No. 11, the "Cadillac tax," has two problems. First, it’s not scheduled to take effect for another five years. More importantly, there is evidence that a significant share of the revenue from this provision may come not from the penalty itself, but from companies shifting their compensation from health coverage (which is not taxed) to wages (which is taxed).

Jonathan Gruber, a professor at the Massachusetts Institute of Technology who has provided health care policy advice to both Obama and Romney during his governorship of Massachusetts, estimated this using Joint Committee on Taxation data for an early version of the health care bill. He found that penalty revenues would total $201 billion from 2013 to 2019, compared to wage increases of $313 billion.

"If paying higher wages instead of paying for health benefits is a tax increase, then the definition of tax increase is being stretched beyond recognition," said Henry Aaron, a senior fellow at the Brookings Institution.

Finally, No. 12 does not strike us as a tax at all.

No. 12 -- excluding the costs for over-the-counter drugs not prescribed by a doctor from being reimbursed tax-free through a flex spending plan or medical savings account -- strikes us as more like the kind of decision made by regulators than lawmakers responsible for writing the tax code. Lots of purchases still qualify, and plan participants can simply purchase other items to get reimbursed by their plan.

Do they "hit middle-income taxpayers"?

For the most part, yes -- but not exclusively.

First, we should note that not all of these taxes are imposed directly on individuals. Some are taxes on health insurance companies, drug companies or medical device manufacturers. We’re making the assumption here, as many economists do, that these taxes are ultimately passed on to the customer through higher prices, rather than absorbed by the company.

Second, Ryan has excluded a number of other tax provisions in the health care law that are clearly not aimed at middle-class taxpayers, such as taxes that only hit earners above a certain income level, or those aimed at health-insurance CEO compensation. Most of the rest, we think, will hit some, or even many, members of the broad middle-class.

However, it’s worth noting that some of these taxes are narrowly focused. Most people use some brand-name drugs or have private health insurance. But someone who doesn’t use tanning booths won’t get hit by the tanning tax, and those who don’t have medical savings accounts won’t get hit by other new tax hikes.
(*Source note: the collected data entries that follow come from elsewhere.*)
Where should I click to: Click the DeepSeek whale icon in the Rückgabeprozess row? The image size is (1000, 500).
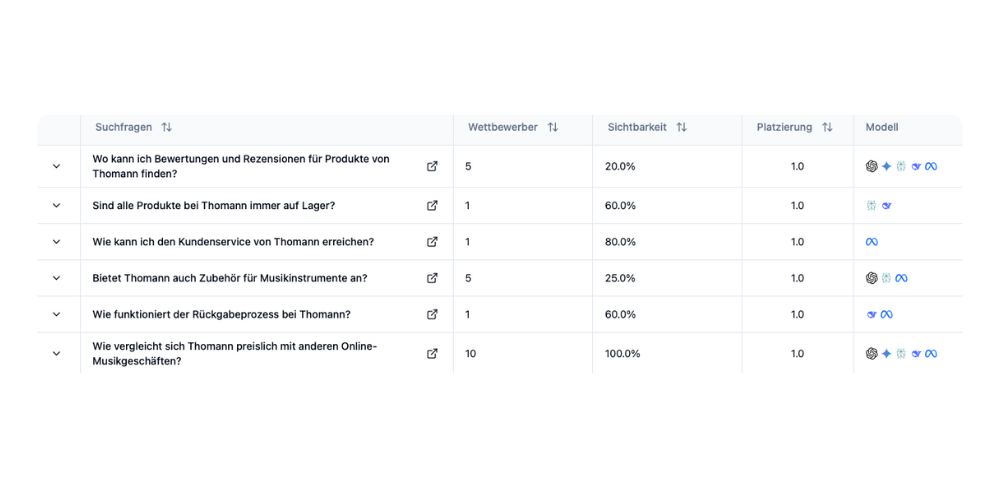coord(872,314)
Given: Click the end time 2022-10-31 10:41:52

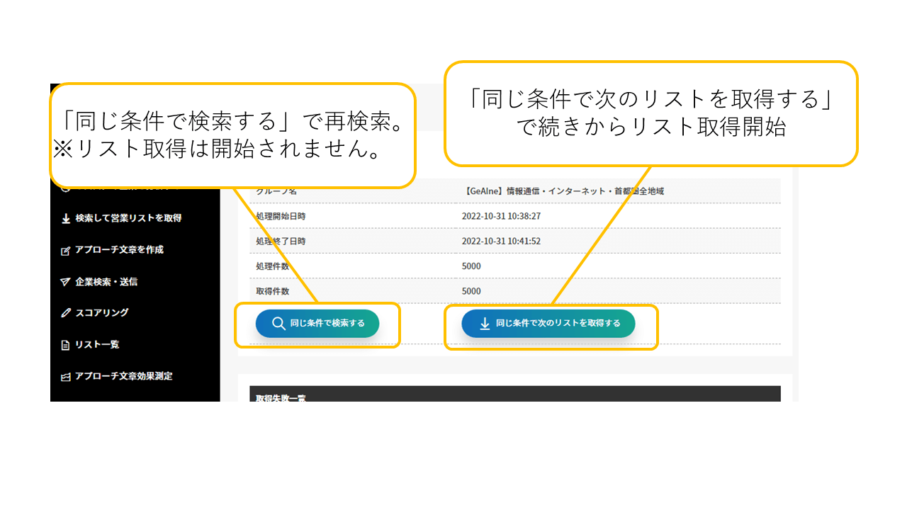Looking at the screenshot, I should (501, 240).
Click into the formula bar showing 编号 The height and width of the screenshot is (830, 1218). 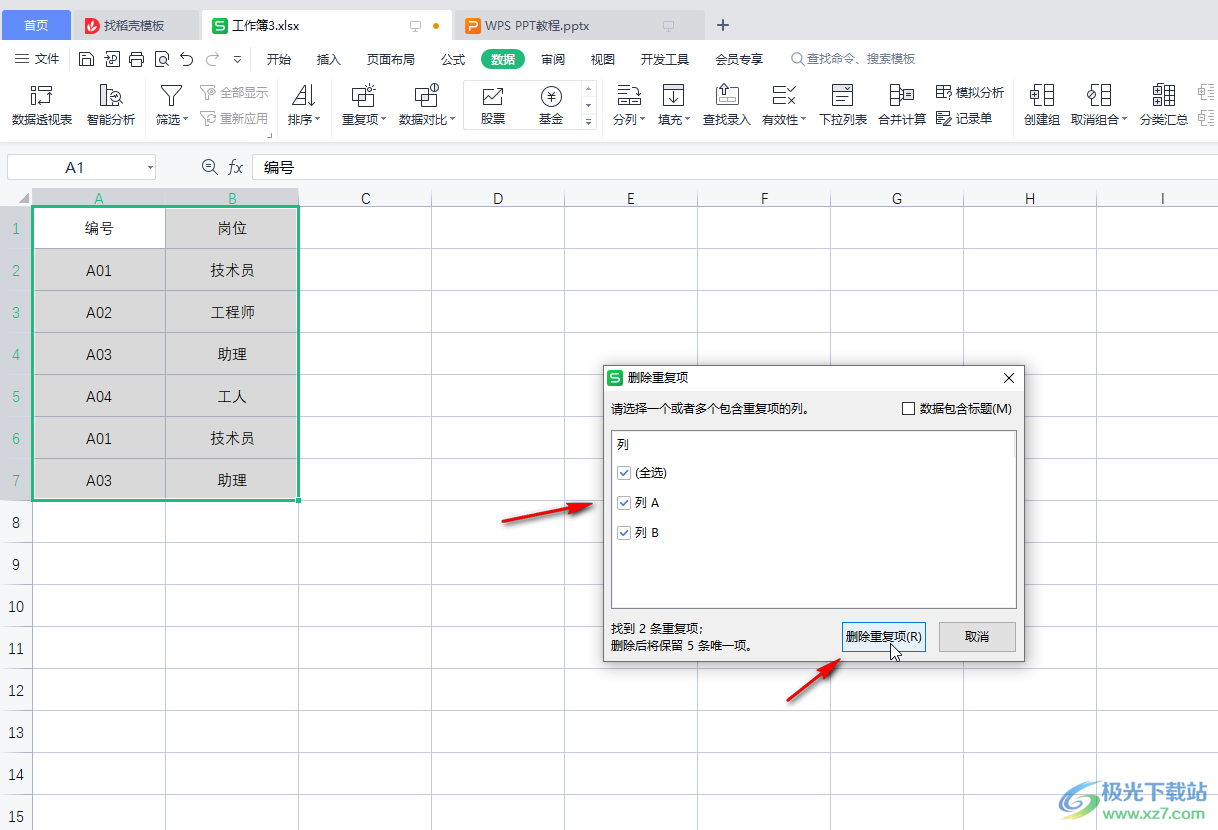tap(700, 168)
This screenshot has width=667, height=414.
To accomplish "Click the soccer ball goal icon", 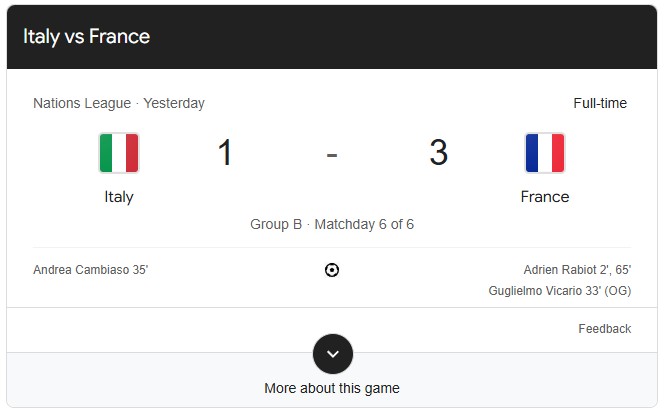I will tap(332, 270).
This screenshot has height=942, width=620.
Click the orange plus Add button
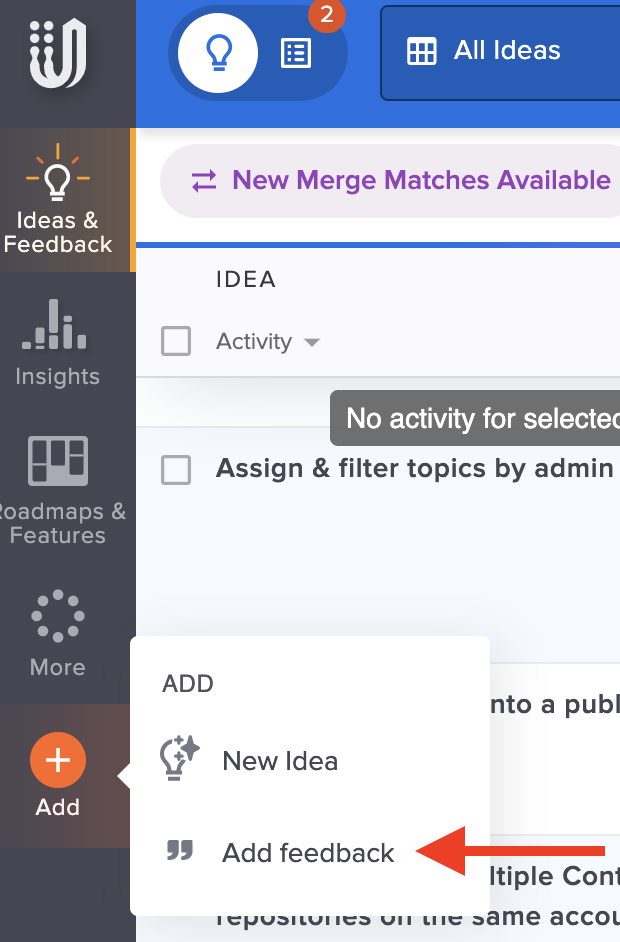pos(58,760)
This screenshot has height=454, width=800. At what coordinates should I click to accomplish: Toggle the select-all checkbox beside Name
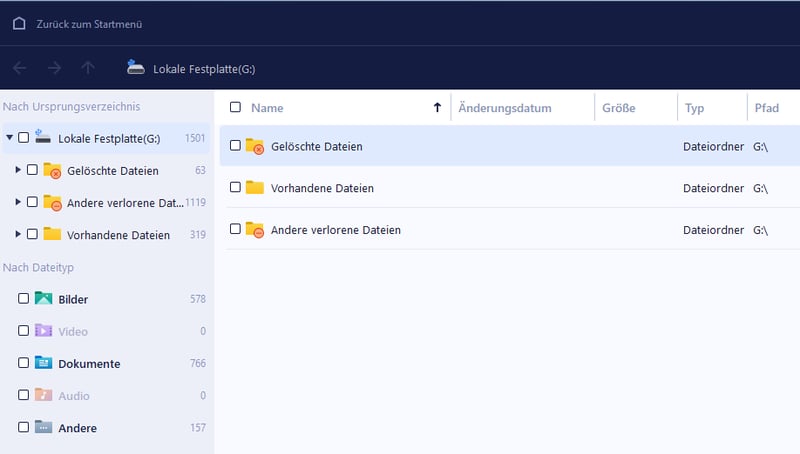(235, 107)
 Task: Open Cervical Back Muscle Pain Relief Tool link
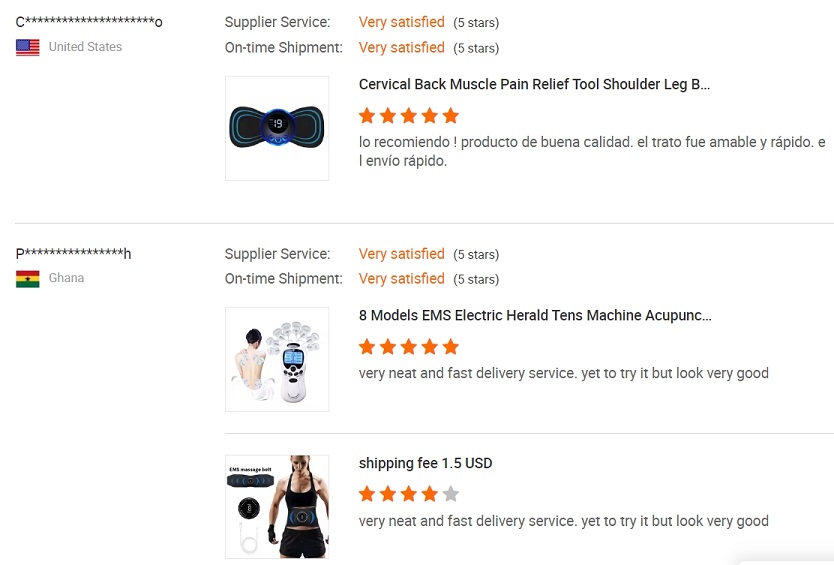[x=534, y=84]
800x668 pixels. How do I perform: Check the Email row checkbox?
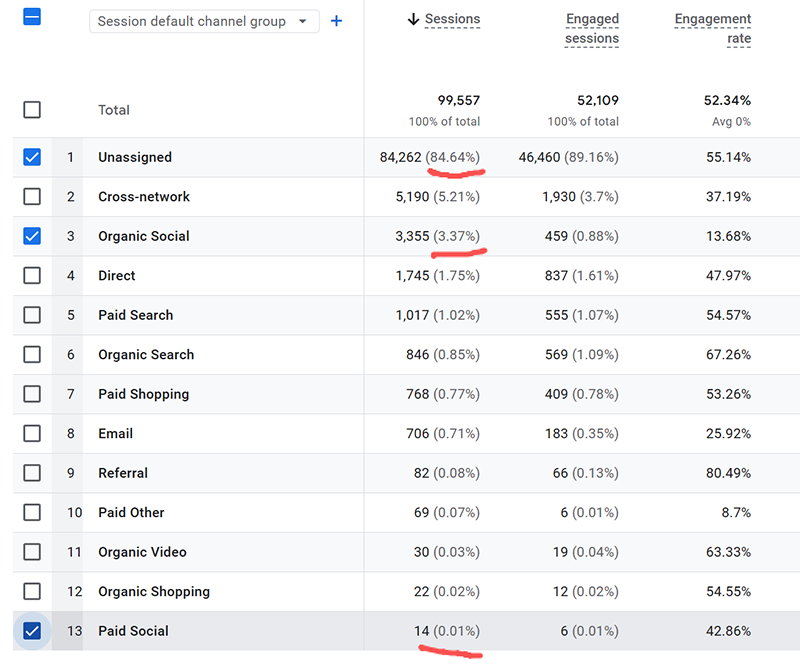[32, 434]
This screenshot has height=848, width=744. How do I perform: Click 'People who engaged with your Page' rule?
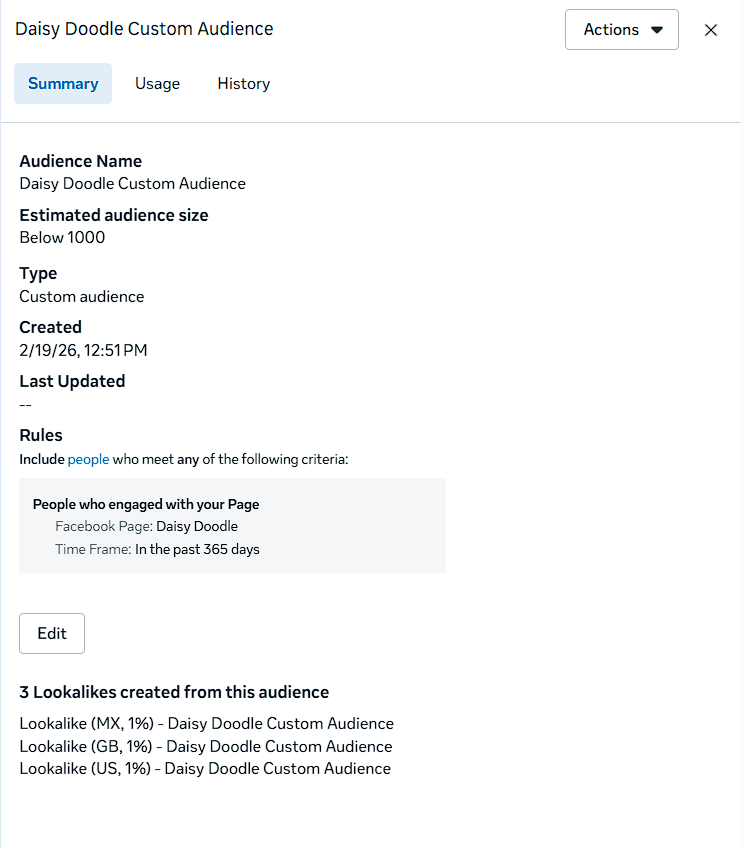pyautogui.click(x=146, y=505)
Ryan’s language suggests that a typical middle-class taxpayer is getting hit by a dozen new taxes; in most cases the actual number of new taxes will be smaller.

Our ruling

Ryan said Obama "already passed all these Obamacare taxes. About a dozen of them hit middle-income taxpayers."

We find that only eight of these measures are taxes, and in some cases the taxes are imposed on health insurance companies, drug makers and health device manufacturers, not on individual taxpayers. He can make a less-persuasive case for another three measures actually being tax increases. Finally, there will be a substantial variation in how many new taxes affect the middle class. The typical person will not be paying anywhere close to a dozen new taxes. We rate the claim Mostly False.